**QUOTED TEXT**.
━━━━━━
[lbo-talk] Liberal Intellectuals and the Coordinator Class

Robert Wrubel bobwrubel at yahoo.com
Tue Jul 17 17:54:58 PDT 2007


Brian asks: "But how would society maintain enough people working so that some people could choose not to work without suffering any penalty?"

Let's say there are ten of us in the commune. Someone asks "who's going to harvest the corn tomorrow?" One person volunteers, and the rest decide to play chess. The next evening everyone is hungry, and all ten volunteer. No "society" is needed to legislate this; individual self-interest and survival are all that's needed.

--- BklynMagus <magcomm at ix.netcom.com> wrote:


> > How could it be otherwise? If anyone has the
> freedom to stop working at any time they wish and
> suffer absolutely no financial penalty for doing
> so this maximizes their freedom, from an economic
> standpoint.
━━━━━━
**DATA SUPPLIED**.
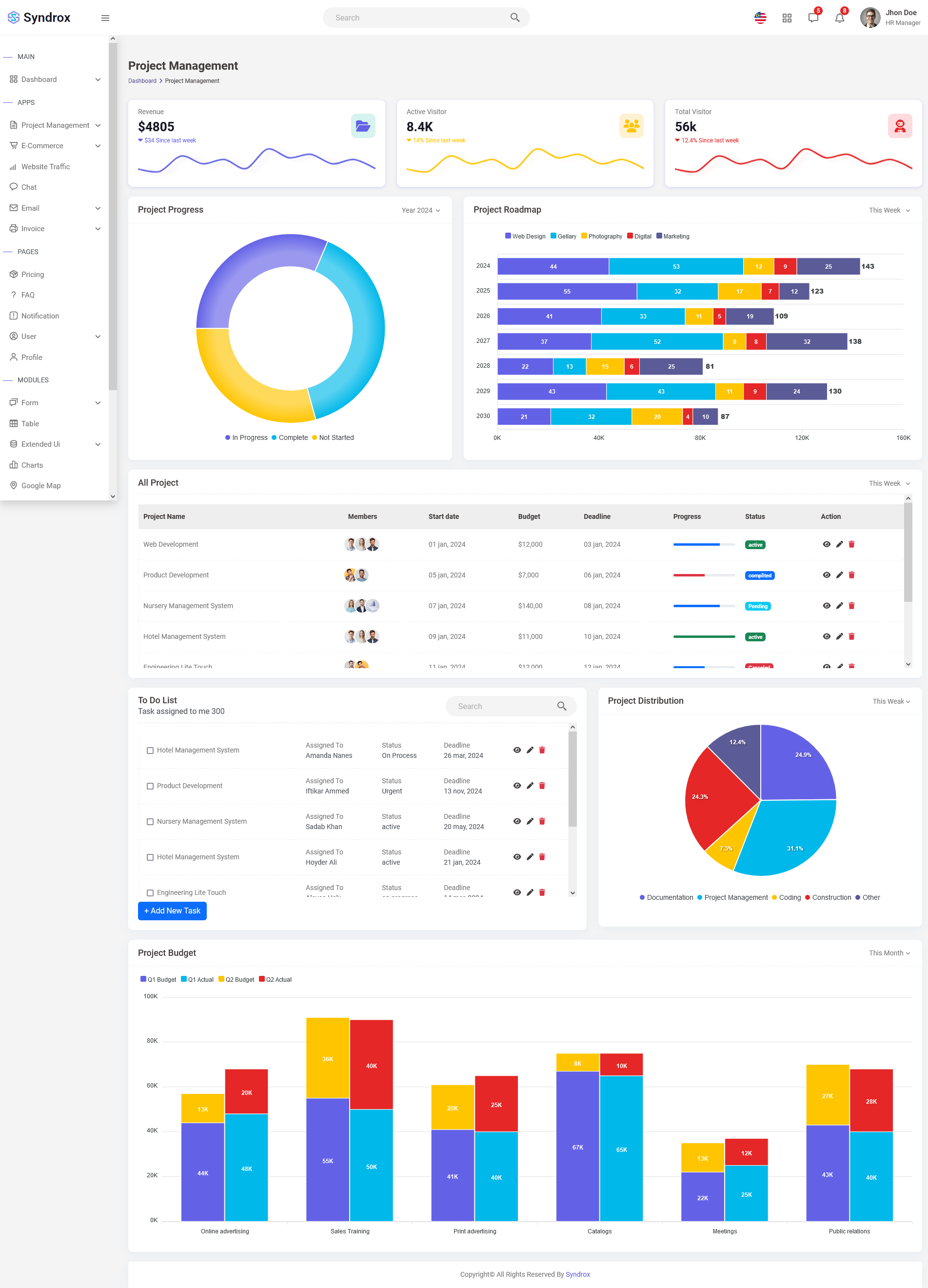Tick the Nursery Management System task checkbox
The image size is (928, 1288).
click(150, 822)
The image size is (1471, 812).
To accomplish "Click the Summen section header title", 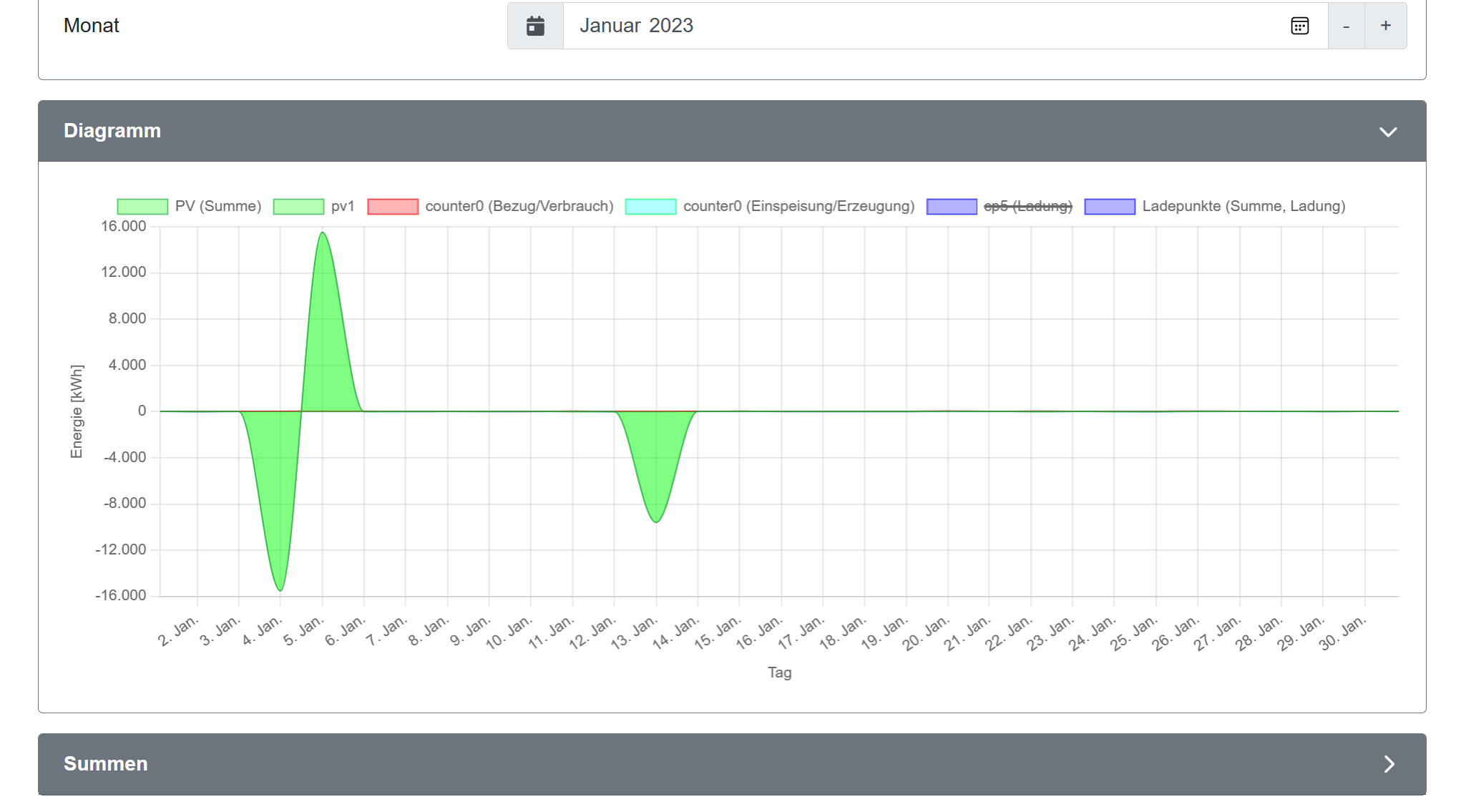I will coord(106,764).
━━━━━━
**PROBLEMS AND TASKS**.
1 – In the lbo-talk post, how many people are in the commune described in the example?
2 – Copy the part of the lbo-talk post that opens with the words containing "Robert Wrubel bobwrubel" and closes with "all that's needed.".
3 – Proceed with the lbo-talk post from the point where it stops.
The material comes from a source separate from the lbo-talk post.

**OUTPUTS BY TASK**.
1 – Ten people.

2 –
Robert Wrubel bobwrubel at yahoo.com
Tue Jul 17 17:54:58 PDT 2007


Brian asks: "But how would society maintain enough people working so that some people could choose not to work without suffering any penalty?"

Let's say there are ten of us in the commune. Someone asks "who's going to harvest the corn tomorrow?" One person volunteers, and the rest decide to play chess. The next evening everyone is hungry, and all ten volunteer. No "society" is needed to legislate this; individual self-interest and survival are all that's needed.

3 –
>
> But how would society maintain enough people working
> so that some people could choose not to work without
> suffering any penalty?
>
> > Perhaps I should say under any other system I know
> about.
>
> It sounds good, and it works as long as enough
> people decide to work.
>
> > Such a system could still have draconian laws that
> curtail other freedoms but I am speaking of economic
> freedom.
>
> Got it.
>
> > Perfectly just distribution of income does not
> guarantee maximum social freedom but it is necessary
> to maximize all forms of freedom.
>
> But what is perfectly just distribution? Everyone
> getting exactly the same with no possibility of
> differentials existing between people? Or everyone
> getting the same base living standard which they can
> supplement if they choose to?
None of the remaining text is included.